Linking education to collaborative initiatives can be even more fruitful. In adult IBD management, IBD Qorus is developed by the Crohn’s and Colitis Foundation (38). IBD Qorus is designed to enable rapid data sharing between physicians and persons with IBD. In a study involving many gastroenterologists where a QI education program was implemented for UC, patients’ medical records were audited for 30 gastroenterologists before and after they had participated in the QI education program (39). The audit focused on nine measures; ensuring patient engagement, improving communication, promoting effective treatment practices, guideline-directed vaccinations, careful assessments of disease sub-type and activity, effective education on various topics in UC management, accurate documentation of adverse events, examination of adherence status, and simplification of medication dosing. After the audit was finalized, feedback sessions were conducted for each gastroenterologist. In these sessions, suboptimal care quality was highlighted and action plans were developed for improvement. The same audit was re-performed for the same 30 gastroenterologists after receiving the educational program and improvements ranged from 0–48% (39). This indicated the potential for QI education in advancing performance on key measures of care quality.

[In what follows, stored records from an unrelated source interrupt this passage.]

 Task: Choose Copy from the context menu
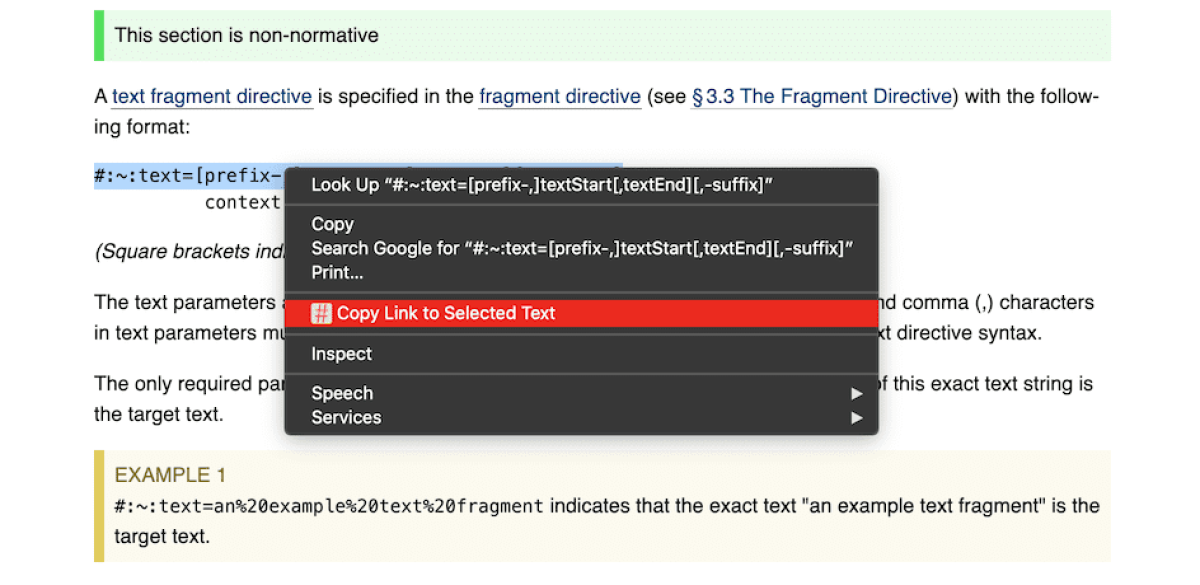point(332,224)
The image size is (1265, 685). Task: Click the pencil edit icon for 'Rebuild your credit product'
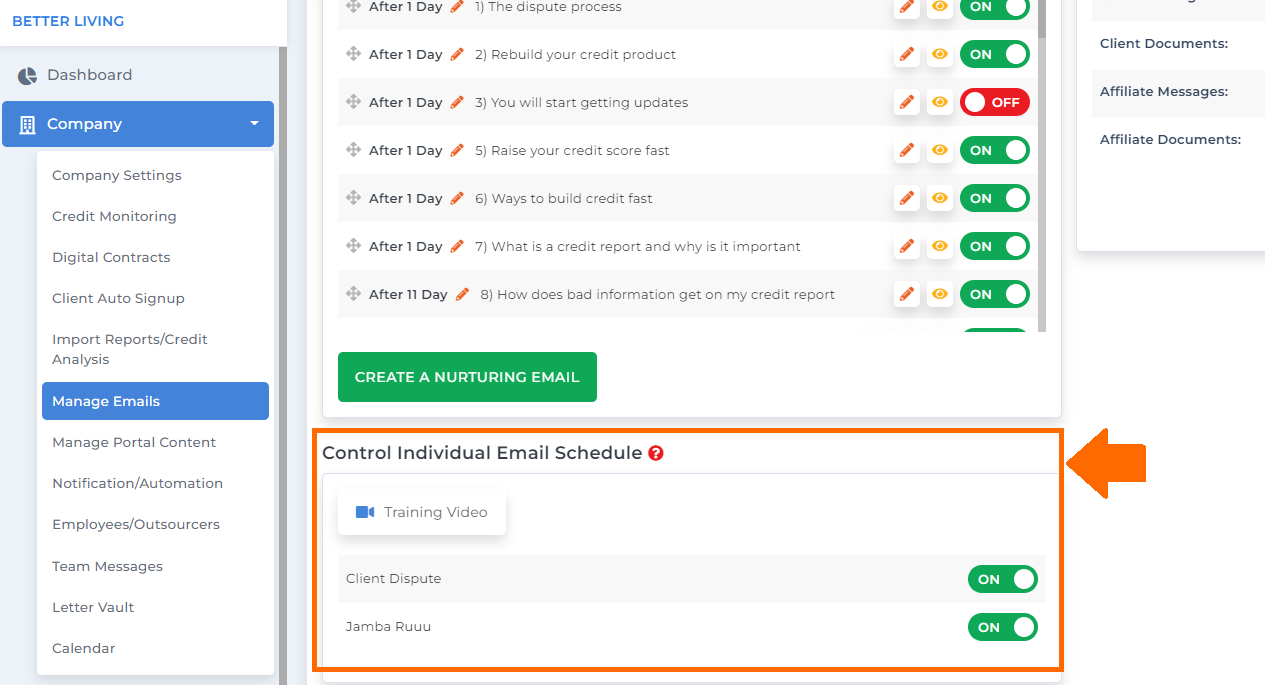907,54
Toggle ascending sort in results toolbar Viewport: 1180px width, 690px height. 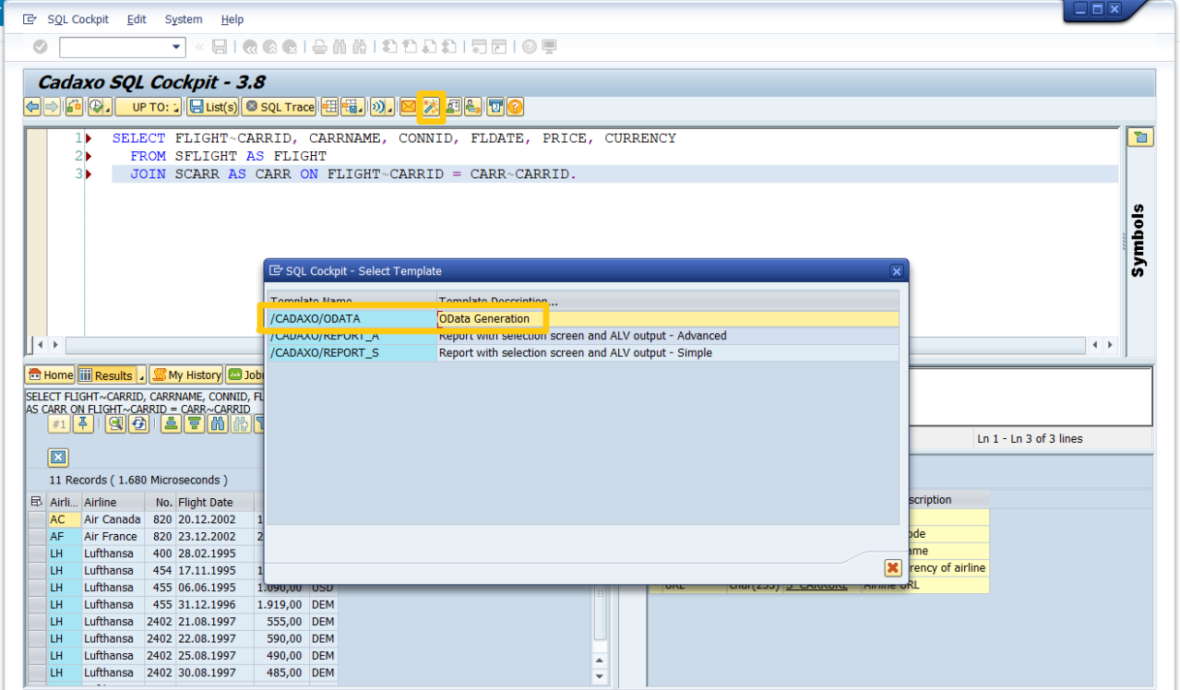[170, 423]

It is important to highlight that QI processes may face several challenges including various barriers against collaborative work. Developing evidence-based quality indicators including finding high-quality evidence could be difficult but a much more challenging task is implementing those indicators in routine clinical practice (40). In addition, shortage of funding in most healthcare systems could be an initial hurdle. Nonetheless, effective QI programs would eventually result in significant savings. It is sometimes difficult to directly link a specific intervention to a particular outcome.
Considering the prevalence, the burden and the significant variation of both practice and outcomes for IBD patients, there will be a continuous need for systems of QI. The triple aims of improving patient’s experience, health of populations, and reducing the per capita cost of care can be targeted as standardized objectives for optimization.
Over the past decade, non-profit IBD organizations have exerted tremendous efforts to lever the quality of healthcare by setting standards and quality indicators, education, collaboration, audition, and clinical governance. Nonetheless, there is a room for more work and development of quality measures and indicators; for example, testing for liver function tests at initial diagnosis of IBD and further work up for those with abnormal tests.
Future continuum of build up for QI necessitates planning and implementation at national and multi-national levels, guided by the population health management strategies, concerting the roles of various stakeholders as set earlier in 2018 by the WHO vision to deliver quality patient-centered services.
Conflicts of Interest: The authors have no conflicts of interest to declare.